Net als Amsterdam en Haarlem telt Leiden veel hofjes uit de Gouden Eeuw. Sommige hofjes, de verzorgingstehuizen van de Middeleeuwen, zijn zelfs meer dan vijf eeuwen oud.

De meeste inwoners van Leiden kennen de imposante poort in de Haarlemmerstraat. Dit is de toegang tot het Stevenshofje. Mensen sleten er hun laatste dagen op kosten van hun voormalige buren: Willem van Tetrode en Christijn Arendtsdochter Bruine. Het kinderloze paar schonk veel land, onder meer de Stevenshofjespolder van 150 ha die tot 1966 in gemeente Wassenaar lag. Met de opbrengst van het land konden de kosten van de bewoners en het dertien woningen tellende gebouw makkelijk worden betaald.
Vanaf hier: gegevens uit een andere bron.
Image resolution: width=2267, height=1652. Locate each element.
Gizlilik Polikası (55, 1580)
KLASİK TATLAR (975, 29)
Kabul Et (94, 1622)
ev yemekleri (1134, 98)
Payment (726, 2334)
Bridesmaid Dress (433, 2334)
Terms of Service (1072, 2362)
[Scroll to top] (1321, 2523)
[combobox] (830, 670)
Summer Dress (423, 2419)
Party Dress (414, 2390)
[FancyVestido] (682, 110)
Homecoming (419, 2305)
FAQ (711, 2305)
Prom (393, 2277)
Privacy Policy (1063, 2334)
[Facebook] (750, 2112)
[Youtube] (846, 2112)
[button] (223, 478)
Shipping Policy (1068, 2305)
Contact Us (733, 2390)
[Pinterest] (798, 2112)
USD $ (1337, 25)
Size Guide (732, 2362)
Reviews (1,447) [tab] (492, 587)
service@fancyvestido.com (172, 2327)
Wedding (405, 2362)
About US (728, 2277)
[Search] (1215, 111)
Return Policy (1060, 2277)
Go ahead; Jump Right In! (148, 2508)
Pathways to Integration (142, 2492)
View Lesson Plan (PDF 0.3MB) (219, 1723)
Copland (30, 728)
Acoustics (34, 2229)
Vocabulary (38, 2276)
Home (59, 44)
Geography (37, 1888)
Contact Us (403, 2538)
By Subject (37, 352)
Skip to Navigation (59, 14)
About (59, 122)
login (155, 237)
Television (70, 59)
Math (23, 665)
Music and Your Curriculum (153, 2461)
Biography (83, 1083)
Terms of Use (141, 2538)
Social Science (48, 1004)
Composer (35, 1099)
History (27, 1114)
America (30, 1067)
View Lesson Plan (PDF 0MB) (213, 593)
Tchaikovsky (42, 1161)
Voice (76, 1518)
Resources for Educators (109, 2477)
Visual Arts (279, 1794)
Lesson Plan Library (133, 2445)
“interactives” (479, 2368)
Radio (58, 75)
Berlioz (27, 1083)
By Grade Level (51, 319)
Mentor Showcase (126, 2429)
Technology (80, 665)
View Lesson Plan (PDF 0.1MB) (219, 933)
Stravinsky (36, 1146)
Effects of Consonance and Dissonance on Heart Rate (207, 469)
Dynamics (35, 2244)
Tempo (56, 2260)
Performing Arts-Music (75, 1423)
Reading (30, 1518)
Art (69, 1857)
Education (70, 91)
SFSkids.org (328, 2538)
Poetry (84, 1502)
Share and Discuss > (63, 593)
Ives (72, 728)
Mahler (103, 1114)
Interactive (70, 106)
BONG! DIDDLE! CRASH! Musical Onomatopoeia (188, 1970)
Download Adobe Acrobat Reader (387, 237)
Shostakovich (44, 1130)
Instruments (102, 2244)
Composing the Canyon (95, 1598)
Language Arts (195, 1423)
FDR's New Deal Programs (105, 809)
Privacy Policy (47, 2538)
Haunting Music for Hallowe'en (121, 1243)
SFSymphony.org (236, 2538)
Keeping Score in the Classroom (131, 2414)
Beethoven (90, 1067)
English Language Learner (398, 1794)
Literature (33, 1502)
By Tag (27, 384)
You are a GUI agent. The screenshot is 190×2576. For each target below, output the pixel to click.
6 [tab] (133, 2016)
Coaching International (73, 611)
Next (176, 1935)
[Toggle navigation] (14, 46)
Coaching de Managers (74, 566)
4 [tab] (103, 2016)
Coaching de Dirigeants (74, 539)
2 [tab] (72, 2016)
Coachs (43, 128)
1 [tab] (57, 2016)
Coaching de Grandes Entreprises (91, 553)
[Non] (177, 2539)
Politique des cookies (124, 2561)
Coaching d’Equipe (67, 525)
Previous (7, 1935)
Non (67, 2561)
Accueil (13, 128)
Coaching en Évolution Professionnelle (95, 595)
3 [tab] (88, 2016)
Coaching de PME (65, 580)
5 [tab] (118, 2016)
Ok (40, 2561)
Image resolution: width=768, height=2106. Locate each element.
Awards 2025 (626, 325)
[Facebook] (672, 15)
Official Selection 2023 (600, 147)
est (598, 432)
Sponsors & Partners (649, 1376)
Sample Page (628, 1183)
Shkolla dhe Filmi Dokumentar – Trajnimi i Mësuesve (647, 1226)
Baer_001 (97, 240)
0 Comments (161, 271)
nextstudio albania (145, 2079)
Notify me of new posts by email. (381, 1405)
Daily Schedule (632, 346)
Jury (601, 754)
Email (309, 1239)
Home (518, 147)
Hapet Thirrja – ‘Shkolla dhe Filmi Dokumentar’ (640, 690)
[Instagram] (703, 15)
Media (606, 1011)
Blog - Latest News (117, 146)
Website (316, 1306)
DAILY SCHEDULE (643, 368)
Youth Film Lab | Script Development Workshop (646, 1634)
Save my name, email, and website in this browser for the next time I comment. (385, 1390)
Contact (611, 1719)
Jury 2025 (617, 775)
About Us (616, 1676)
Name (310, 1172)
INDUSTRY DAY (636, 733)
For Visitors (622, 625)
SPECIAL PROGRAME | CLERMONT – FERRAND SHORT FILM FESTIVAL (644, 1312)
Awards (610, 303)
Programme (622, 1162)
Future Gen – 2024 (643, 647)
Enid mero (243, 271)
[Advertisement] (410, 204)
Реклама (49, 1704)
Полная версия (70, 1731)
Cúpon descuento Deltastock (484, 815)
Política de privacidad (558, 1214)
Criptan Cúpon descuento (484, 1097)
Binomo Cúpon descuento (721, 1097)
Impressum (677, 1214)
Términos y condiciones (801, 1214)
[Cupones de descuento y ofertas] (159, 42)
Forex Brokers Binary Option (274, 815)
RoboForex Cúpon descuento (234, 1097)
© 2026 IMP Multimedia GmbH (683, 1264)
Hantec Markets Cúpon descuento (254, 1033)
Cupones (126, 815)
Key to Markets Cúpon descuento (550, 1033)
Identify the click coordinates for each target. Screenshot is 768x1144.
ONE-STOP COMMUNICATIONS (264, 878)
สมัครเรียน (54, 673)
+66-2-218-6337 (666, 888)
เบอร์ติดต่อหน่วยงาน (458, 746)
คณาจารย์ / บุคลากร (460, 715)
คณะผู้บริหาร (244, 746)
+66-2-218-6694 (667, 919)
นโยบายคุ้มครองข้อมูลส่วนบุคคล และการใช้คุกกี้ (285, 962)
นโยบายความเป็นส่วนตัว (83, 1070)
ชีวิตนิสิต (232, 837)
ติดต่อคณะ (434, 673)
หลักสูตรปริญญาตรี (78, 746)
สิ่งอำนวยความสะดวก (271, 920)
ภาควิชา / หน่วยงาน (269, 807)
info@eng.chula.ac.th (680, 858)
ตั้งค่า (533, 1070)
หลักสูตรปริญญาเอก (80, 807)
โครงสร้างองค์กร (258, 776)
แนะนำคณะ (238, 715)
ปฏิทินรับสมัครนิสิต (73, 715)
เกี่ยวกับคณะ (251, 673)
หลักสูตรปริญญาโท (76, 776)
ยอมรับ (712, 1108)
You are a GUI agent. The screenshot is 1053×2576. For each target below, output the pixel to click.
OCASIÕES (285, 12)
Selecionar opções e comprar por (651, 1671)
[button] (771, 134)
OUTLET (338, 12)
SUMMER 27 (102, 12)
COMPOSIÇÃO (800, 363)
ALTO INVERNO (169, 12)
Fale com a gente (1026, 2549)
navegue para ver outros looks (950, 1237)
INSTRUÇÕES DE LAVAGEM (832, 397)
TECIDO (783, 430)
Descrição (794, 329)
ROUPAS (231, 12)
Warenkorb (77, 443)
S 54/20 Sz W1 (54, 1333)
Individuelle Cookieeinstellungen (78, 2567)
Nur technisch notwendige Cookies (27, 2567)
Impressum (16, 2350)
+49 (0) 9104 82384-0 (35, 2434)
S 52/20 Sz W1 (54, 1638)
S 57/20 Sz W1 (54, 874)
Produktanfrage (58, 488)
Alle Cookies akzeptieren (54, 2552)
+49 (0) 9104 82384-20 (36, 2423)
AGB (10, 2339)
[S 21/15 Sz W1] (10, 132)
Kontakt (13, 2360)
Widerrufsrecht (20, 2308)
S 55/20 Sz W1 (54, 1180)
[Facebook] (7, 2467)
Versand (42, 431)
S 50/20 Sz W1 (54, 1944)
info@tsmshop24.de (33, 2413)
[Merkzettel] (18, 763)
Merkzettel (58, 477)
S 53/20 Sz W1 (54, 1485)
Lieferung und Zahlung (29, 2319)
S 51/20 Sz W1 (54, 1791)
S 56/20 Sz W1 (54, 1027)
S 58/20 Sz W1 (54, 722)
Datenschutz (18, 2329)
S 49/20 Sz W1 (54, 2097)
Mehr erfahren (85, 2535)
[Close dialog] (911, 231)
Willem van Tetrode was een rijke brouwer. Hij kocht in 1484 het huis van zijn buurman. Drie jaar later overleed hij. Zijn vrouw leefde toen nog 21 jaar. Willem wilde begraven worden in de nabij gelegen Onze Lieve Vrouwekerk, voor het altaar in de kapel en daar had hij zo zijn reden voor.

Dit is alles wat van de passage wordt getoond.